Emily Spence, 23 of Desborough was diagnosed with Anorexia Nervosa when she was 17 years old and studying for her A-Levels.

Emily before she went through recovery.

Emily before she went through recovery.

After setting up her own website and social media account, offering different levels of peer support to sufferers, another person came forward who wanted to unite forces and create a stronger "unique" online community called The Ed Recovery Hub.

Now the student along with former sufferer Hannah Brown, 26, from Bedfordshire, who she met through her Instagram page, are now putting together web pages for their support site to help people who are actively recovering through various different stages of the illness.

Emily now studying Podiatry at the University of Northampton said: "All the way through school I worked so hard, I got good grades and to all intents and purposes, I was paving the way to a very successful future.

"However, at the beginning of my sixth form, I suddenly had a shocking realisation that my whole world was going to be changing drastically in the next two or three years and I, unlike seemingly so many of my peers and friends, had no idea what I wanted to do.

"For the next two years, I spiralled slowly into a cold, isolated, lonely world of me, my head and my eating disorder.

Emily after recovery with her horse, Bobby.

Emily after recovery with her horse, Bobby.

"I lost contact with so many friends, I missed out on so many brilliant experiences, I put my body through hell and the worst part: I literally did not care.
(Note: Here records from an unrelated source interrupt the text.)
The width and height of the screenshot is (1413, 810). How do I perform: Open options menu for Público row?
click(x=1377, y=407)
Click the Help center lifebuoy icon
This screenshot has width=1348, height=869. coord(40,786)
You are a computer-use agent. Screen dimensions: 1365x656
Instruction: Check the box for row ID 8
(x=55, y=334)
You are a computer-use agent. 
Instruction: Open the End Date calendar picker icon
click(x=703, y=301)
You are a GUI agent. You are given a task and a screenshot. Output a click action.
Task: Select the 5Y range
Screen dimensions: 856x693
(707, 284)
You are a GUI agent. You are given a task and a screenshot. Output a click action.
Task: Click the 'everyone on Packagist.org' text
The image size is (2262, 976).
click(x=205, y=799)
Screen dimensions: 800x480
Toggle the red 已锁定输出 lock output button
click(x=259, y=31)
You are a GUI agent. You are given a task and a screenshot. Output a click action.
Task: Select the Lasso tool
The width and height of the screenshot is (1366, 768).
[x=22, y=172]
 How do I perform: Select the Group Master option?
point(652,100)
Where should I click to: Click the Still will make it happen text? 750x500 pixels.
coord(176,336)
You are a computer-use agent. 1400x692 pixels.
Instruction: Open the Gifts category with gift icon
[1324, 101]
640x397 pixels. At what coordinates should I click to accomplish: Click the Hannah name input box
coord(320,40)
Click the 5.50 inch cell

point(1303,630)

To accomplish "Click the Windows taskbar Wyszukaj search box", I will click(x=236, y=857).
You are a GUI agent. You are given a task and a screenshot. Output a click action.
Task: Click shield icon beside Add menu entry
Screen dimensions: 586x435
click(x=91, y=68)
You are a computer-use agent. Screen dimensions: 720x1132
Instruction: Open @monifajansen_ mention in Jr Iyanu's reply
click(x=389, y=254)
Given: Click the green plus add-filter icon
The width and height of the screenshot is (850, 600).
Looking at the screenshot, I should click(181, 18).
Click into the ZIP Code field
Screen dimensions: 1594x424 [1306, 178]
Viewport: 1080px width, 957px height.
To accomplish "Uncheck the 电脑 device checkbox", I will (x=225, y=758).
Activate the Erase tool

I was happy."

She remembers attending her friends 18th birthday party and "clinging" to a table throughout the night so she could prop herself up as she couldn't find the energy to stand for the hour that she was there.

Emily's recovery started in August 2012 when she had a sudden realisation that she wanted to live.

Slowly, after allowing herself to eat one biscuit at a time, she courageously battled one day to the next.

She added: "By no means has it been easy, I have relapsed several times, often following discoveries of ‘faddy’ recovery methods following online research when my eating disorder with its awful mental taunting frightened me away from what I knew was truly right.

"On many occasions, I simply wanted to fall into a bottomless pit because my head hurt so much from the battle. But honestly, recovery is so, so worth it."

Physically and mentally Emily is now fully recovered and she says she is back to her original self.

"My anorexia was never really about thinking I was ‘fat’ I was just too big, taking up too much space, unworthy.

"My body and I have made a journey together. I respect it, I nourish it and I love it. My mind around food is back to how it was before all this.

"Beating Anorexia is likely - and hopefully - going to be the hardest thing that I have ever done, but I am certain that it will also be one of the most worthwhile things."